Dokumentabschnitt ▸
━━━━━━━━━━━━━━━━━━━━━━━━━━━━━━

LAG Düsseldorf zur "selbständigen Leistung"

29. April 2020

LAG Düsseldorf, Urteil vom 29.0.2020, 7 Sa 397/19:
Führen einer elektronischen (Kriminal-)Akte; Begriff "selbständig" in der Stellenbeschreibung

Selbständige Leistungen (hier entschieden nach TVÖD-Bund) erfordern ein den vorausgesetzten Fachkenntnissen entsprechendes selbständiges Erarbeiten eines Ergebnisses unter Entwicklung einer eigenen geistigen Initiative; eine leichte geistige Arbeit kann diese Anforderung nicht erfüllen.

Unter selbständiger Leistung ist demnach eine Gedankenarbeit zu verstehen, die im Rahmen der für die Vergütungsgruppe vorausgesetzten Fachkenntnisse hinsichtlich des einzuschlagenden Weges, wie insbesondere hinsichtlich des zu findenden Ergebnisses, eine eigene Beurteilung und eine eigene Entschließung erfordert (vgl. so schon BAG, Urteil vom 9.11.1957, 4 AZR 592/55; vom 18.05.1994, 4 AZR 461/93; vom 28.09.1994, 4 AZR 542/93, jeweils zitiert nach juris). Kennzeichnend für selbständige Leistungen im tariflichen Sinne können nach der Rechtsprechung des Bundesarbeitsgerichts vielmehr - ohne Bindung an verwaltungsrechtliche Fachbegriffe - ein wie auch immer gearteter Ermessens-, Entscheidungs-, Gestaltungs- oder Beurteilungsspielraum bei der Erarbeitung eines Arbeitsergebnisses sein (vgl. BAG, Urteil vom 14.08.1985, 4 AZR 21/84, zitiert nach juris). Zur Erfüllung des Tätigkeitsmerkmals der selbstständigen Leistungen genügt allerdings nicht das Bestehen eines Beurteilungsspielraumes als solches, sondern vielmehr muss bei der Ausfüllung des Spielraums das Abwägen unterschiedlicher Informationen erforderlich sein (vgl. BAG, Urteil vom 06.06.2007, 4 AZR 456/06, zitiert nach juris). Vom Angestellten werden Abwägungsprozesse verlangt, es werden Anforderungen an das Überlegungsvermögen gestellt; der Angestellte muss also unterschiedliche Informationen verknüpfen, untereinander abwägen und zu einer Entscheidung kommen. Dieser Prozess geistiger Arbeit kann bei entsprechender Routine durchaus schnell ablaufen. Trotzdem bleibt das Faktum der geistigen Arbeit bestehen. Geistige Arbeit wird also geleistet, wenn der Angestellte sich bei der Arbeit fragen muss: Wie geht es nun weiter? Worauf kommt es nun an? Was muss als nächstes geschehen? (vgl. BAG, Urteil vom 15.11.1995, 4 AZR 557/94, zitiert nach juris).

━━━━━━━━━━━━━━━━━━━━━━━━━━━━━━

Arbeitsanweisung A ▸ Auf welches Urteil stützt sich der Textauszug zur selbständigen Leistung für die Aussage, dass das bloße Bestehen eines Beurteilungsspielraumes nicht genügt?
Arbeitsanweisung B ▸ Geben Sie aus dem Textauszug zur selbständigen Leistung wortgetreu die Passage wieder, die mit den Worten „Selbständige Leistungen (hier“ einsetzt und mit „Anforderung nicht erfüllen.“ schließt.
Arbeitsanweisung C ▸
Prüfen Sie, ob die folgenden Aussagen mit dem Textauszug zur selbständigen Leistung übereinstimmen, und belegen Sie jede Antwort mit einem wörtlichen Zitat.
(i) Eine leichte geistige Arbeit kann die Anforderung selbständiger Leistungen erfüllen.
(ii) Der Prozess geistiger Arbeit kann bei entsprechender Routine schnell ablaufen.
(iii) Kennzeichnende Spielräume selbständiger Leistungen sind an verwaltungsrechtliche Fachbegriffe gebunden.

Datensätze ▸

━━━━━━━━━━━━━━━━━━━━━━━━━━━━━━

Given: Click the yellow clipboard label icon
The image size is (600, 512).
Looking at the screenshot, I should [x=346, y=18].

━━━━━━━━━━━━━━━━━━━━━━━━━━━━━━

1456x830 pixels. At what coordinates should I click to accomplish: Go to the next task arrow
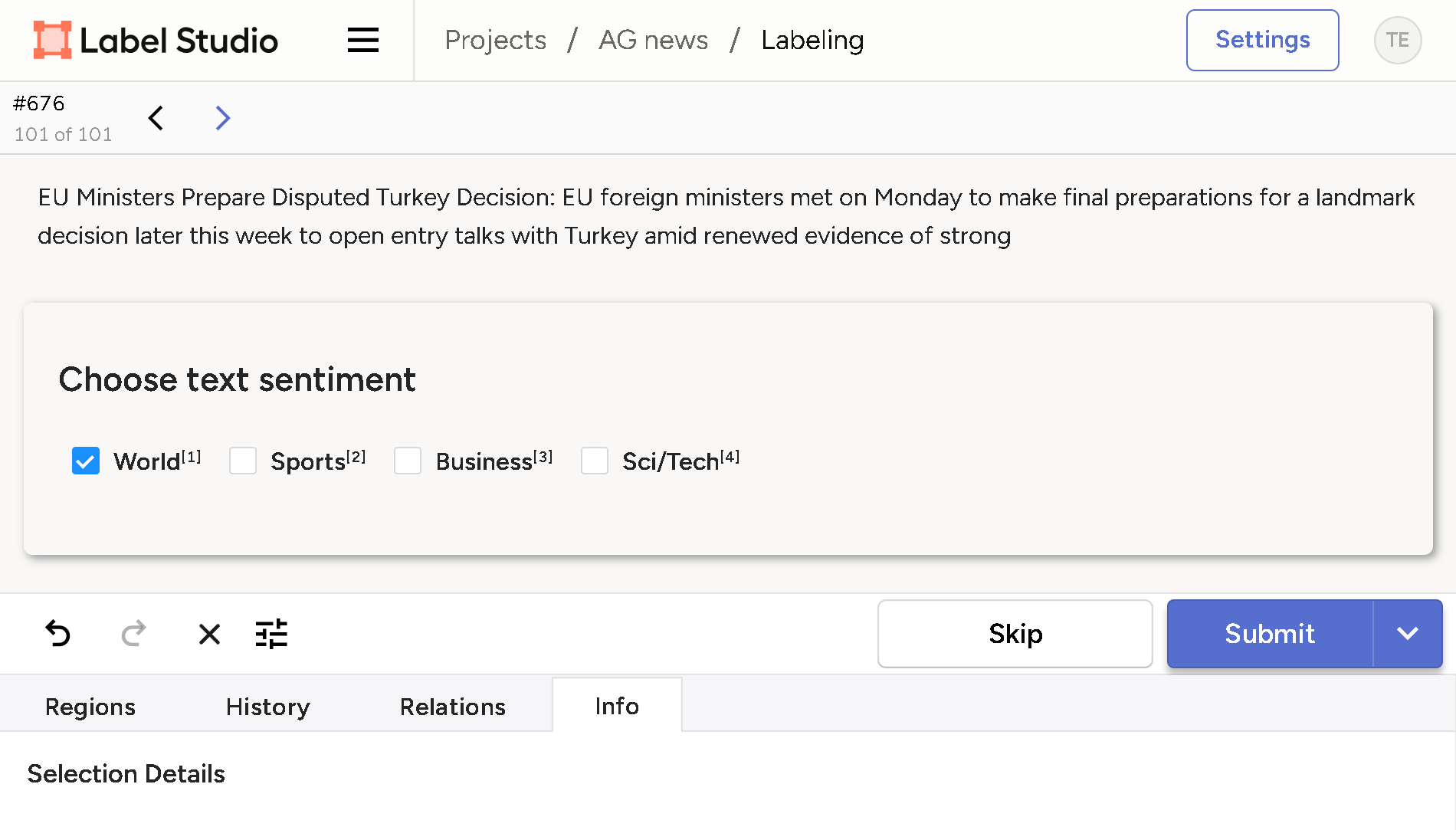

━━━━━━━━━━━━━━━━━━━━━━━━━━━━━━

Musterlösung A ▸ BAG, Urteil vom 06.06.2007, 4 AZR 456/06

Musterlösung B ▸
Selbständige Leistungen (hier entschieden nach TVÖD-Bund) erfordern ein den vorausgesetzten Fachkenntnissen entsprechendes selbständiges Erarbeiten eines Ergebnisses unter Entwicklung einer eigenen geistigen Initiative; eine leichte geistige Arbeit kann diese Anforderung nicht erfüllen.

Musterlösung C ▸
(i) Nein: „eine leichte geistige Arbeit kann diese Anforderung nicht erfüllen“
(ii) Ja: „Dieser Prozess geistiger Arbeit kann bei entsprechender Routine durchaus schnell ablaufen.“
(iii) Nein: „ohne Bindung an verwaltungsrechtliche Fachbegriffe“